Without adding or dropping anything, copy the entries below.

■ **RECORDS FOR THIS TASK**
******************************
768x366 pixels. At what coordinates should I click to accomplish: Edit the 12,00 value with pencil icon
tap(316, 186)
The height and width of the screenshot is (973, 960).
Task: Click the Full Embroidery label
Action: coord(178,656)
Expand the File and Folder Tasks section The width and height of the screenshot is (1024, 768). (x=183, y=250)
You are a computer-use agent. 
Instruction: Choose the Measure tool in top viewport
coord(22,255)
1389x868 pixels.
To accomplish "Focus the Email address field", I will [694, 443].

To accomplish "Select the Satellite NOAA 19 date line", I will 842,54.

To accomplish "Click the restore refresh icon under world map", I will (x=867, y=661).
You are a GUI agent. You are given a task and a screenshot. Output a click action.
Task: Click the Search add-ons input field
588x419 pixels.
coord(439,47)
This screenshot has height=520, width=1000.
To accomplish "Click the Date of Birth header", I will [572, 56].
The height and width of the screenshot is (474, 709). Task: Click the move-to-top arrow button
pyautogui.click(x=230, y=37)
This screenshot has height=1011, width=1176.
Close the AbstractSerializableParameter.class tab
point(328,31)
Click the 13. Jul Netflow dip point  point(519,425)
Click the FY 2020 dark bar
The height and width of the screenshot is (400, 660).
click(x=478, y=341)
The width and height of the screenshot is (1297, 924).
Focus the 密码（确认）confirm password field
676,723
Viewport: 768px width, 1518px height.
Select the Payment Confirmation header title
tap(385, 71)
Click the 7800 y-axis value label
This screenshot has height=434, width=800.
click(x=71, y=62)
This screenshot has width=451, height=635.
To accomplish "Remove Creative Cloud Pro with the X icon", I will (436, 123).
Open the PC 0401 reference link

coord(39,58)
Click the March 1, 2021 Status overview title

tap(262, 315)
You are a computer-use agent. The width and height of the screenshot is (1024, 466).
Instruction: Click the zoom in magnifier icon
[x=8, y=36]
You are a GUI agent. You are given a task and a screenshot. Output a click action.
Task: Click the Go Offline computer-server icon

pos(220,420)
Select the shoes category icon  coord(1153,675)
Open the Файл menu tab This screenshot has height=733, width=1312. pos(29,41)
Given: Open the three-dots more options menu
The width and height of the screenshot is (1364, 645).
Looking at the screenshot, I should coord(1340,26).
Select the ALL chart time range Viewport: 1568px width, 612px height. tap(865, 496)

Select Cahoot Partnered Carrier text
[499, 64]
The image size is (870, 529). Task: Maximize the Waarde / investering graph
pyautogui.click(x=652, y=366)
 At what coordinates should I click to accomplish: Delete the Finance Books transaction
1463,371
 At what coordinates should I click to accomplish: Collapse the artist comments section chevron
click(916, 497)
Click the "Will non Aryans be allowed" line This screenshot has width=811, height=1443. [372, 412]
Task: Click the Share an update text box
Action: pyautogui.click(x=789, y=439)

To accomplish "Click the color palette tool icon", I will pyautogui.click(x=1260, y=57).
******************************
■ **ANSWER**
768x366 pixels. At what coordinates should I click to accomplish: Edit the 12,00 value with pencil icon
tap(316, 186)
The height and width of the screenshot is (973, 960).
Task: Click the Full Embroidery label
Action: coord(178,656)
Expand the File and Folder Tasks section The width and height of the screenshot is (1024, 768). (x=183, y=250)
You are a computer-use agent. 
Instruction: Choose the Measure tool in top viewport
coord(22,255)
1389x868 pixels.
To accomplish "Focus the Email address field", I will [694, 443].

To accomplish "Select the Satellite NOAA 19 date line", I will 842,54.

To accomplish "Click the restore refresh icon under world map", I will (x=867, y=661).
You are a GUI agent. You are given a task and a screenshot. Output a click action.
Task: Click the Search add-ons input field
588x419 pixels.
coord(439,47)
This screenshot has height=520, width=1000.
To accomplish "Click the Date of Birth header", I will [572, 56].
The height and width of the screenshot is (474, 709). Task: Click the move-to-top arrow button
pyautogui.click(x=230, y=37)
This screenshot has height=1011, width=1176.
Close the AbstractSerializableParameter.class tab
point(328,31)
Click the 13. Jul Netflow dip point  point(519,425)
Click the FY 2020 dark bar
The height and width of the screenshot is (400, 660).
click(x=478, y=341)
The width and height of the screenshot is (1297, 924).
Focus the 密码（确认）confirm password field
676,723
Viewport: 768px width, 1518px height.
Select the Payment Confirmation header title
tap(385, 71)
Click the 7800 y-axis value label
This screenshot has height=434, width=800.
click(x=71, y=62)
This screenshot has width=451, height=635.
To accomplish "Remove Creative Cloud Pro with the X icon", I will (436, 123).
Open the PC 0401 reference link

coord(39,58)
Click the March 1, 2021 Status overview title

tap(262, 315)
You are a computer-use agent. The width and height of the screenshot is (1024, 466).
Instruction: Click the zoom in magnifier icon
[x=8, y=36]
You are a GUI agent. You are given a task and a screenshot. Output a click action.
Task: Click the Go Offline computer-server icon

pos(220,420)
Select the shoes category icon  coord(1153,675)
Open the Файл menu tab This screenshot has height=733, width=1312. pos(29,41)
Given: Open the three-dots more options menu
The width and height of the screenshot is (1364, 645).
Looking at the screenshot, I should coord(1340,26).
Select the ALL chart time range Viewport: 1568px width, 612px height. tap(865, 496)

Select Cahoot Partnered Carrier text
[499, 64]
The image size is (870, 529). Task: Maximize the Waarde / investering graph
pyautogui.click(x=652, y=366)
 At what coordinates should I click to accomplish: Delete the Finance Books transaction
1463,371
 At what coordinates should I click to accomplish: Collapse the artist comments section chevron
click(916, 497)
Click the "Will non Aryans be allowed" line This screenshot has width=811, height=1443. [372, 412]
Task: Click the Share an update text box
Action: pyautogui.click(x=789, y=439)

To accomplish "Click the color palette tool icon", I will pyautogui.click(x=1260, y=57).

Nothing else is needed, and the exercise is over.